### Short problem
Copy the whole text about the signage at the Shops on Yonge and World Shops, word for word.

### Text section
One source of potential confusion was the development’s nomenclature. There are two shopping zones: ‘World Shops,’ a series of retailers and offices on the ground floor of the residential Parkside Towers flanking Yonge Street, intended primarily to serve condo residents and hotel guests; and ‘Shops on Yonge,’ a more public-oriented mall that is not actually on Yonge, but rather set back from the street in a courtyard.

“We struggled with the fact the Shops on Yonge aren’t on Yonge,” says Gratton. “We needed to ensure there was enough sign visibility to draw customers through the complex to the mall.”

Setting the stage
With these needs in mind, Entro and Forward Signs built an overarching system that allowed some room for tenant-specific customization.

“Each store in the mall would have its own sign, so our strategy was to design the mall’s wayfinding signs with dark backgrounds and colourful bands to catch the eye,” says Gratton. “You have to set the stage early, because after the tenants move in, the space feels very different. The colours in these sign bands also represent the diversity of the neighbourhood. We echoed them with mosaic backgrounds on amenity signs.”

A similar colour scheme was carried through both shopping zones, but with a different EGD approach, as the Shops on Yonge feature smaller corridors, which affect sightlines, and World Shops are more open-concept, with fewer retailers and only 10 per cent as much space. Similarly, only minimalist signage was needed throughout the condo towers and hotel, but it followed a common esthetic.

edit5[2]edit4[3]Given the confined corridors of the Shops on Yonge, public restrooms can seem somewhat hidden, so Entro designed oversized ‘supergraphics’ to indicate their locations. In the food court, meanwhile, a sign was designed for installation on a bulkhead, but when Entro and Forward Signs arrived at the finished site, they realized the bulkhead included two large vents. The first attempt at the sign was taken down and redesigned as a graphic with holes in the letter ‘O’ in ‘food’ and ‘court,’ allowing air to vent through the sign without affecting its position and message.

Text and element pointing records:
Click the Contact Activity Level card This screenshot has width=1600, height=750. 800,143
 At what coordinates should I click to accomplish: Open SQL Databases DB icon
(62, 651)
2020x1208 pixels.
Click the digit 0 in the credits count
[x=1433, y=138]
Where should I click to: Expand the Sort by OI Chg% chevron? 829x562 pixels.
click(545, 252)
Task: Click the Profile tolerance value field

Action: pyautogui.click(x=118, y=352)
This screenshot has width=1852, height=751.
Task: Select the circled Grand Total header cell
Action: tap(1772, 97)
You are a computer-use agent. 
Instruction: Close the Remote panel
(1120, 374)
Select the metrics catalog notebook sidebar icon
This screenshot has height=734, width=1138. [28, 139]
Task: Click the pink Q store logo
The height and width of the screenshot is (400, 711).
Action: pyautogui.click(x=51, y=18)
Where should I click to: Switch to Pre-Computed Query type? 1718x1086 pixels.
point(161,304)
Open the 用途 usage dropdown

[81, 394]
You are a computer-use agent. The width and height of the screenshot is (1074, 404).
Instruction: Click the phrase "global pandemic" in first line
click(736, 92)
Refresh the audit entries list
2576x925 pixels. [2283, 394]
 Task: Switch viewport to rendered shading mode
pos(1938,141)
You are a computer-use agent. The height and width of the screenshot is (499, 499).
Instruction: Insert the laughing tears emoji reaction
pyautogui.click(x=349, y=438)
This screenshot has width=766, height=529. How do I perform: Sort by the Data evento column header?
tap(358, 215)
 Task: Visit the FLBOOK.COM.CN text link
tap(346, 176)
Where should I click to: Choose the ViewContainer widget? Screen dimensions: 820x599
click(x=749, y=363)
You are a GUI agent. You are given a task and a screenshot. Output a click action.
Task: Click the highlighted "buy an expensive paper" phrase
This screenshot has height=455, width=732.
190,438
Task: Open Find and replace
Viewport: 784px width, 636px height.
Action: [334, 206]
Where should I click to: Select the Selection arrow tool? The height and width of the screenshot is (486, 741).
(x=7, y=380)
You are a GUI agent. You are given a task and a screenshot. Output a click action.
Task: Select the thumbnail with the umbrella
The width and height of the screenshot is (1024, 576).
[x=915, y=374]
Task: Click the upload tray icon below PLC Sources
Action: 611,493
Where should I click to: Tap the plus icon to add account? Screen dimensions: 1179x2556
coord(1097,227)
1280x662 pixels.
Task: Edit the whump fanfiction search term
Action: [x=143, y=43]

### Answer to this problem
One source of potential confusion was the development’s nomenclature. There are two shopping zones: ‘World Shops,’ a series of retailers and offices on the ground floor of the residential Parkside Towers flanking Yonge Street, intended primarily to serve condo residents and hotel guests; and ‘Shops on Yonge,’ a more public-oriented mall that is not actually on Yonge, but rather set back from the street in a courtyard.

“We struggled with the fact the Shops on Yonge aren’t on Yonge,” says Gratton. “We needed to ensure there was enough sign visibility to draw customers through the complex to the mall.”

Setting the stage
With these needs in mind, Entro and Forward Signs built an overarching system that allowed some room for tenant-specific customization.

“Each store in the mall would have its own sign, so our strategy was to design the mall’s wayfinding signs with dark backgrounds and colourful bands to catch the eye,” says Gratton. “You have to set the stage early, because after the tenants move in, the space feels very different. The colours in these sign bands also represent the diversity of the neighbourhood. We echoed them with mosaic backgrounds on amenity signs.”

A similar colour scheme was carried through both shopping zones, but with a different EGD approach, as the Shops on Yonge feature smaller corridors, which affect sightlines, and World Shops are more open-concept, with fewer retailers and only 10 per cent as much space. Similarly, only minimalist signage was needed throughout the condo towers and hotel, but it followed a common esthetic.

edit5[2]edit4[3]Given the confined corridors of the Shops on Yonge, public restrooms can seem somewhat hidden, so Entro designed oversized ‘supergraphics’ to indicate their locations. In the food court, meanwhile, a sign was designed for installation on a bulkhead, but when Entro and Forward Signs arrived at the finished site, they realized the bulkhead included two large vents. The first attempt at the sign was taken down and redesigned as a graphic with holes in the letter ‘O’ in ‘food’ and ‘court,’ allowing air to vent through the sign without affecting its position and message.